(Interface element records)
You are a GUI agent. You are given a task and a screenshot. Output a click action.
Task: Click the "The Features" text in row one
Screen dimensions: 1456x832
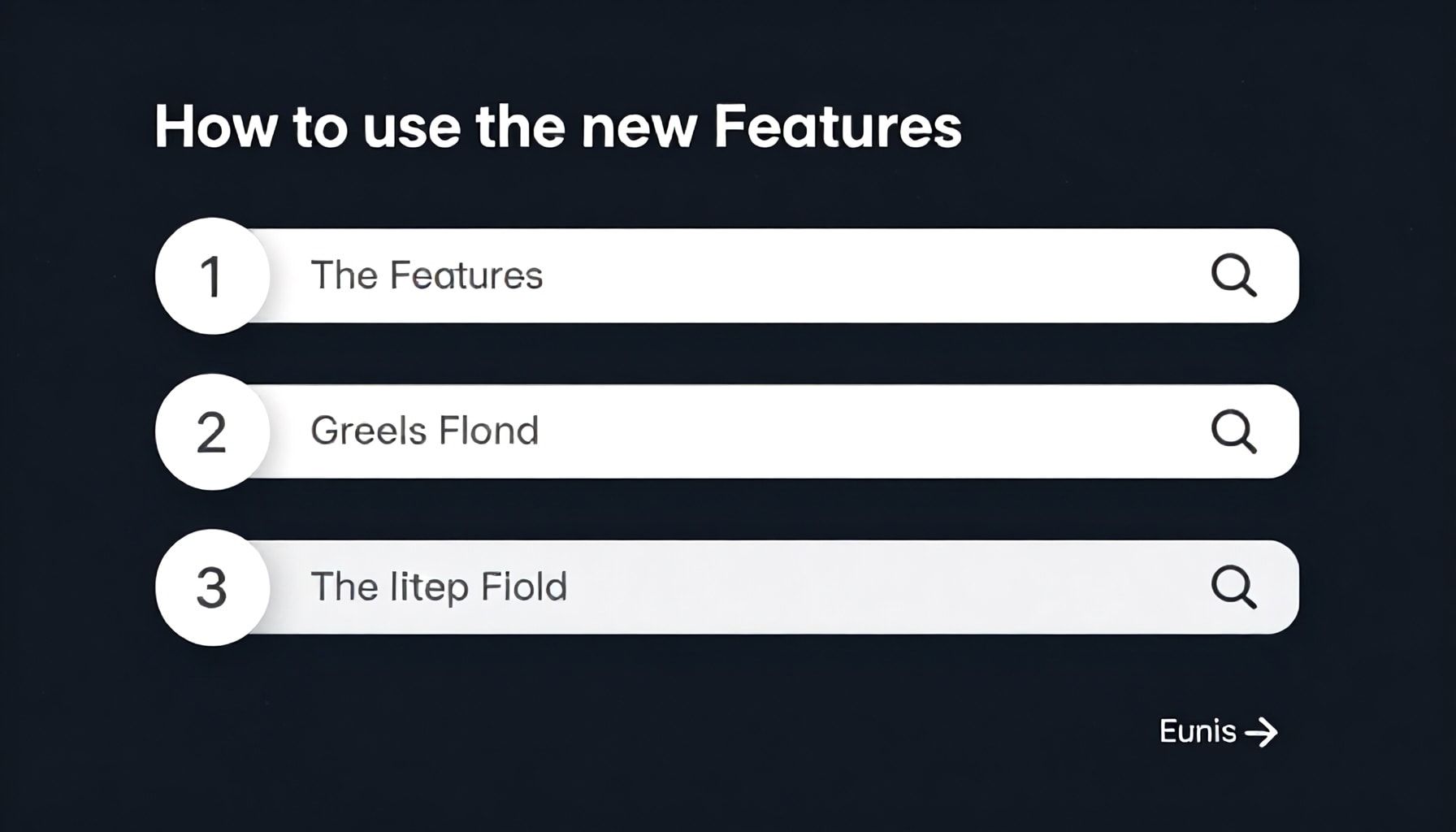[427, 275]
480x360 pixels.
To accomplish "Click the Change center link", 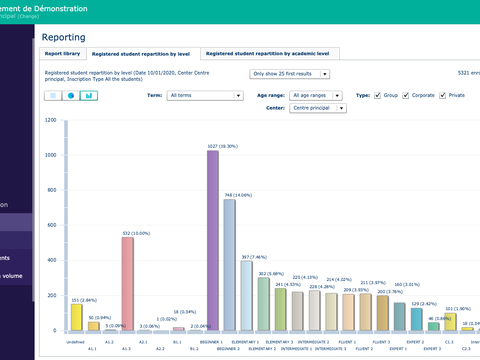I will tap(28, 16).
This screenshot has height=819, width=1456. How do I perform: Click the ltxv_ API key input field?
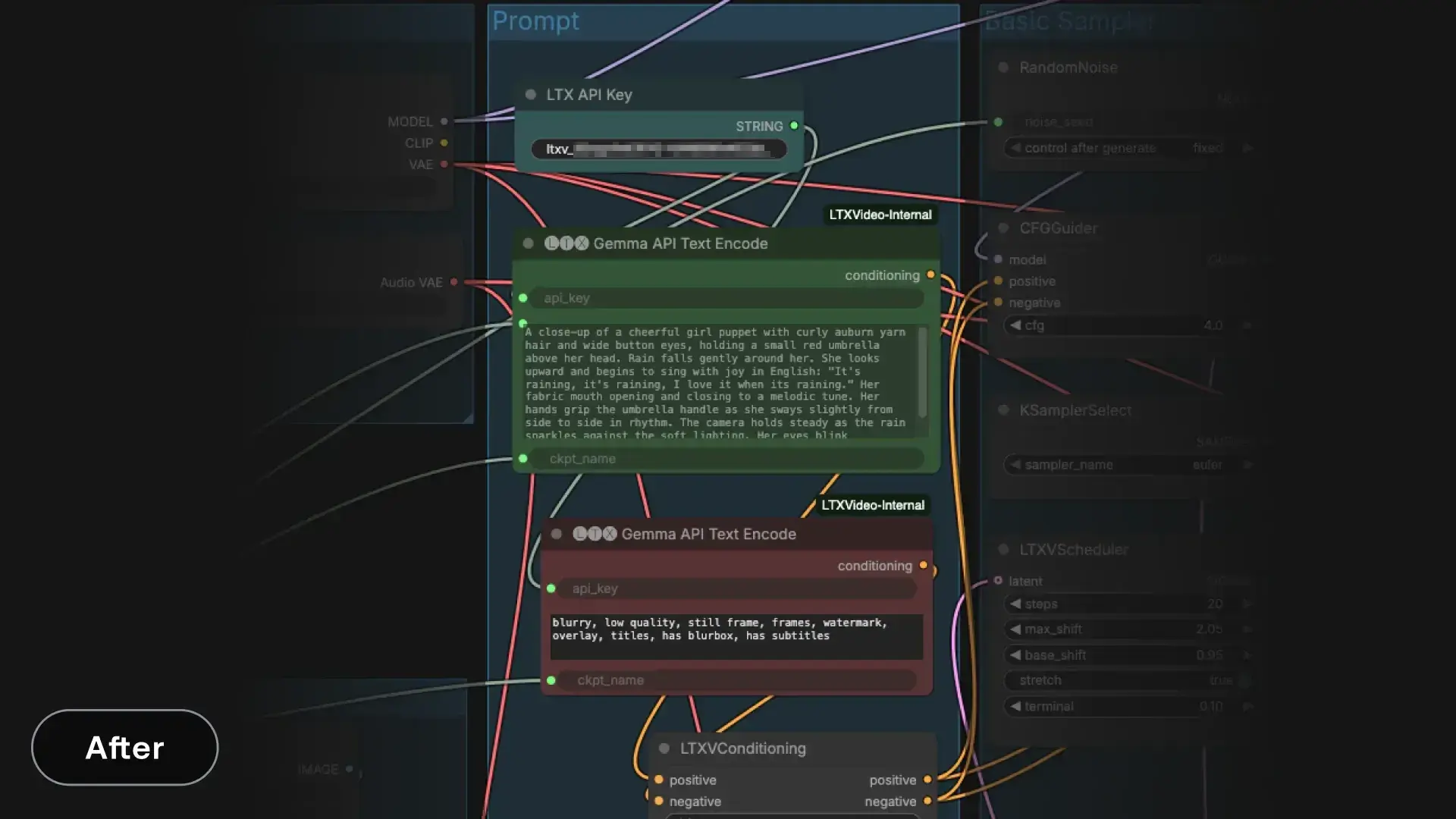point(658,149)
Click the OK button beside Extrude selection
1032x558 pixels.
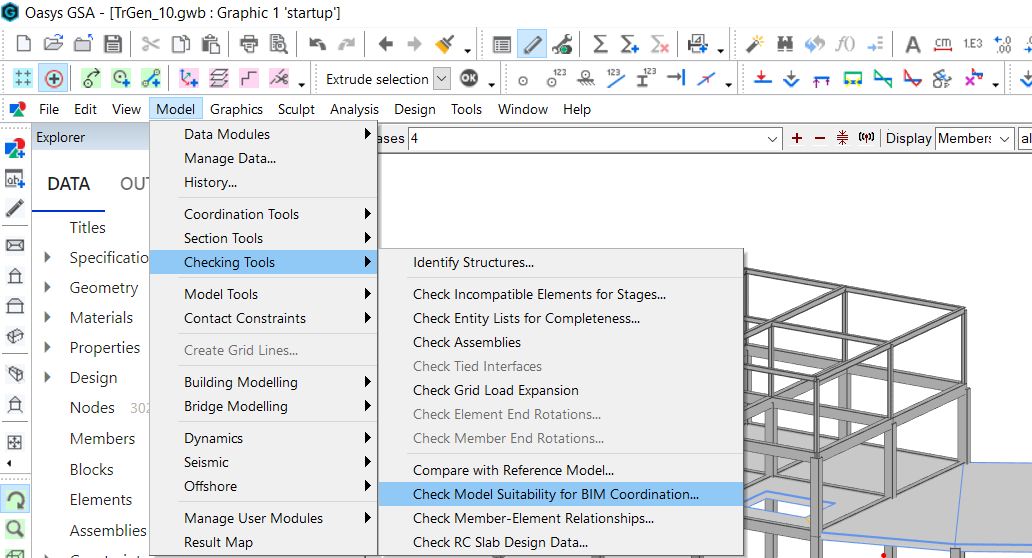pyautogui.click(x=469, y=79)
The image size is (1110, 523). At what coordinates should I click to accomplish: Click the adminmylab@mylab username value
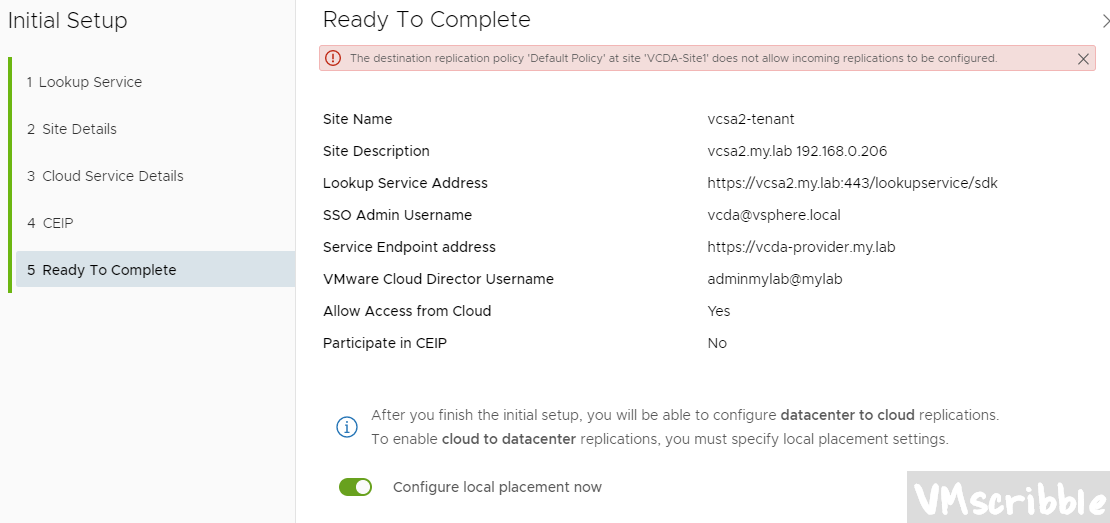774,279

(Instructions to follow):
Rewrite the items from the line containing "Click the OK button beside Extrude selection" through the end of the items, inclusive, keeping the requests and adding -46 to every coordinate in the answers. Leave the pictures out of your answer.

(Full response):
Click the OK button beside Extrude selection
1032x558 pixels.
pyautogui.click(x=423, y=33)
The image size is (1110, 523). At what coordinates should I click to accomplish: Click the adminmylab@mylab username value
728,233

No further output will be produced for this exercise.